# Requirement
Write all of the entries again. Keep them exactly as they are.
[Dataset — start]
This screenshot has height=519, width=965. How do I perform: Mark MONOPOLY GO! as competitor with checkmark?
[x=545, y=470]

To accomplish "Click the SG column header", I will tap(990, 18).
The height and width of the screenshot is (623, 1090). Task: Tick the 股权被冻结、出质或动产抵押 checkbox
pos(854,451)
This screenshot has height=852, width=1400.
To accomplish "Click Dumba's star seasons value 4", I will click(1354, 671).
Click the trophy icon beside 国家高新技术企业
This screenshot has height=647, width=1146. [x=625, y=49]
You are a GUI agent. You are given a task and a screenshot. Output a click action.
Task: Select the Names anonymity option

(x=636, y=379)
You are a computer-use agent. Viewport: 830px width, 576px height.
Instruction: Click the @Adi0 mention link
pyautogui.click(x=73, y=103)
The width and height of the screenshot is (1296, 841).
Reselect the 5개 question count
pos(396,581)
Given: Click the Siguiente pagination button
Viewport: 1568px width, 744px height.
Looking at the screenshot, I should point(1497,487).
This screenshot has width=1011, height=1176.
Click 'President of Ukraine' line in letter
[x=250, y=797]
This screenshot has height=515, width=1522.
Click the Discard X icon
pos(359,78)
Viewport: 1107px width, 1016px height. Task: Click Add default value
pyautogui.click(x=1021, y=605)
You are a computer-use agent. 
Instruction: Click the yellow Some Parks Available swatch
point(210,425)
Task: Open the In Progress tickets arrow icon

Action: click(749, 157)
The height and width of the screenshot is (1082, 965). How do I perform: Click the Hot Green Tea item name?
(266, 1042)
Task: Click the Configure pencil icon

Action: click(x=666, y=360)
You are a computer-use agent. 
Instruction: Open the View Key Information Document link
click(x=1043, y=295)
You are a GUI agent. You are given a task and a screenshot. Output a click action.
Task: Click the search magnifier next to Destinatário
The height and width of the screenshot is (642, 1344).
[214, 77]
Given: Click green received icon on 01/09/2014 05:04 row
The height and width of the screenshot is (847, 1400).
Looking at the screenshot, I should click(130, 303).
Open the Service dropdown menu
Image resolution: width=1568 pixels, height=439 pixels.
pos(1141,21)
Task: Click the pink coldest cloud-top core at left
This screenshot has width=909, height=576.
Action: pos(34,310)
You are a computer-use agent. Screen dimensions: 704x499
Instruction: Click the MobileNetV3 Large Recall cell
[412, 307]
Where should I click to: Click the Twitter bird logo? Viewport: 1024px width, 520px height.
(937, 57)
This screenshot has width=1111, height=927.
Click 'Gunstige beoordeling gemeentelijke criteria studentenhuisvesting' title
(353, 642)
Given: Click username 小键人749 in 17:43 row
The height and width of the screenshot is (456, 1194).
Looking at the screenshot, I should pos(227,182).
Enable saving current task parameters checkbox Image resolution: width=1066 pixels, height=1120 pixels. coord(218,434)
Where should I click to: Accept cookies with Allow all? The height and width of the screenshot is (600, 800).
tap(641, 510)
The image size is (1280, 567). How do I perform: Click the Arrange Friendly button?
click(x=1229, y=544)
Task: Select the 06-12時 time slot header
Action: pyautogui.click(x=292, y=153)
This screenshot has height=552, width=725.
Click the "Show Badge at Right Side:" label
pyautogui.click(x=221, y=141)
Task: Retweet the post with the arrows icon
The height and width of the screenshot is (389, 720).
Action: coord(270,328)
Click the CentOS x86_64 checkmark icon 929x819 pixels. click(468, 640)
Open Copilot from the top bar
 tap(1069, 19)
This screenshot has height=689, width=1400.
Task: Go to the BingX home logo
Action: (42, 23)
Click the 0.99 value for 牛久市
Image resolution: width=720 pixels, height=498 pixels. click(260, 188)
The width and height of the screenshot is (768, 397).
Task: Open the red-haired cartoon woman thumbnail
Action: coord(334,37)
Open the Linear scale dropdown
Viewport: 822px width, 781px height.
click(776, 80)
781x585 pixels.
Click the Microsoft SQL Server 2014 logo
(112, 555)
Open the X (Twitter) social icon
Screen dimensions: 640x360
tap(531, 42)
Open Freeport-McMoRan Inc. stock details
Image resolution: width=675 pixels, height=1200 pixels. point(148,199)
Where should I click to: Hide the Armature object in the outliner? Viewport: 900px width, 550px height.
[Dataset — finish]
# Result below
This screenshot has height=519, width=965. How do I perform: Mark MONOPOLY GO! as competitor with checkmark?
[x=545, y=470]

To accomplish "Click the SG column header", I will tap(990, 18).
The height and width of the screenshot is (623, 1090). Task: Tick the 股权被冻结、出质或动产抵押 checkbox
pos(854,451)
This screenshot has height=852, width=1400.
To accomplish "Click Dumba's star seasons value 4", I will click(1354, 671).
Click the trophy icon beside 国家高新技术企业
This screenshot has height=647, width=1146. [x=625, y=49]
You are a GUI agent. You are given a task and a screenshot. Output a click action.
Task: Select the Names anonymity option

(x=636, y=379)
You are a computer-use agent. Viewport: 830px width, 576px height.
Instruction: Click the @Adi0 mention link
pyautogui.click(x=73, y=103)
The width and height of the screenshot is (1296, 841).
Reselect the 5개 question count
pos(396,581)
Given: Click the Siguiente pagination button
Viewport: 1568px width, 744px height.
Looking at the screenshot, I should point(1497,487).
This screenshot has width=1011, height=1176.
Click 'President of Ukraine' line in letter
[x=250, y=797]
This screenshot has height=515, width=1522.
Click the Discard X icon
pos(359,78)
Viewport: 1107px width, 1016px height. Task: Click Add default value
pyautogui.click(x=1021, y=605)
You are a computer-use agent. 
Instruction: Click the yellow Some Parks Available swatch
point(210,425)
Task: Open the In Progress tickets arrow icon

Action: click(749, 157)
The height and width of the screenshot is (1082, 965). How do I perform: Click the Hot Green Tea item name?
(266, 1042)
Task: Click the Configure pencil icon

Action: click(x=666, y=360)
You are a computer-use agent. 
Instruction: Open the View Key Information Document link
click(x=1043, y=295)
You are a GUI agent. You are given a task and a screenshot. Output a click action.
Task: Click the search magnifier next to Destinatário
The height and width of the screenshot is (642, 1344).
[214, 77]
Given: Click green received icon on 01/09/2014 05:04 row
The height and width of the screenshot is (847, 1400).
Looking at the screenshot, I should click(130, 303).
Open the Service dropdown menu
Image resolution: width=1568 pixels, height=439 pixels.
pos(1141,21)
Task: Click the pink coldest cloud-top core at left
This screenshot has width=909, height=576.
Action: pos(34,310)
You are a computer-use agent. Screen dimensions: 704x499
Instruction: Click the MobileNetV3 Large Recall cell
[412, 307]
Where should I click to: Click the Twitter bird logo? Viewport: 1024px width, 520px height.
(937, 57)
This screenshot has width=1111, height=927.
Click 'Gunstige beoordeling gemeentelijke criteria studentenhuisvesting' title
(353, 642)
Given: Click username 小键人749 in 17:43 row
The height and width of the screenshot is (456, 1194).
Looking at the screenshot, I should pos(227,182).
Enable saving current task parameters checkbox Image resolution: width=1066 pixels, height=1120 pixels. coord(218,434)
Where should I click to: Accept cookies with Allow all? The height and width of the screenshot is (600, 800).
tap(641, 510)
The image size is (1280, 567). How do I perform: Click the Arrange Friendly button?
click(x=1229, y=544)
Task: Select the 06-12時 time slot header
Action: pyautogui.click(x=292, y=153)
This screenshot has height=552, width=725.
Click the "Show Badge at Right Side:" label
pyautogui.click(x=221, y=141)
Task: Retweet the post with the arrows icon
The height and width of the screenshot is (389, 720).
Action: coord(270,328)
Click the CentOS x86_64 checkmark icon 929x819 pixels. click(468, 640)
Open Copilot from the top bar
 tap(1069, 19)
This screenshot has height=689, width=1400.
Task: Go to the BingX home logo
Action: (42, 23)
Click the 0.99 value for 牛久市
Image resolution: width=720 pixels, height=498 pixels. click(260, 188)
The width and height of the screenshot is (768, 397).
Task: Open the red-haired cartoon woman thumbnail
Action: coord(334,37)
Open the Linear scale dropdown
Viewport: 822px width, 781px height.
click(776, 80)
781x585 pixels.
Click the Microsoft SQL Server 2014 logo
(112, 555)
Open the X (Twitter) social icon
Screen dimensions: 640x360
tap(531, 42)
Open Freeport-McMoRan Inc. stock details
Image resolution: width=675 pixels, height=1200 pixels. point(148,199)
Where should I click to: Hide the Armature object in the outliner? Viewport: 900px width, 550px height.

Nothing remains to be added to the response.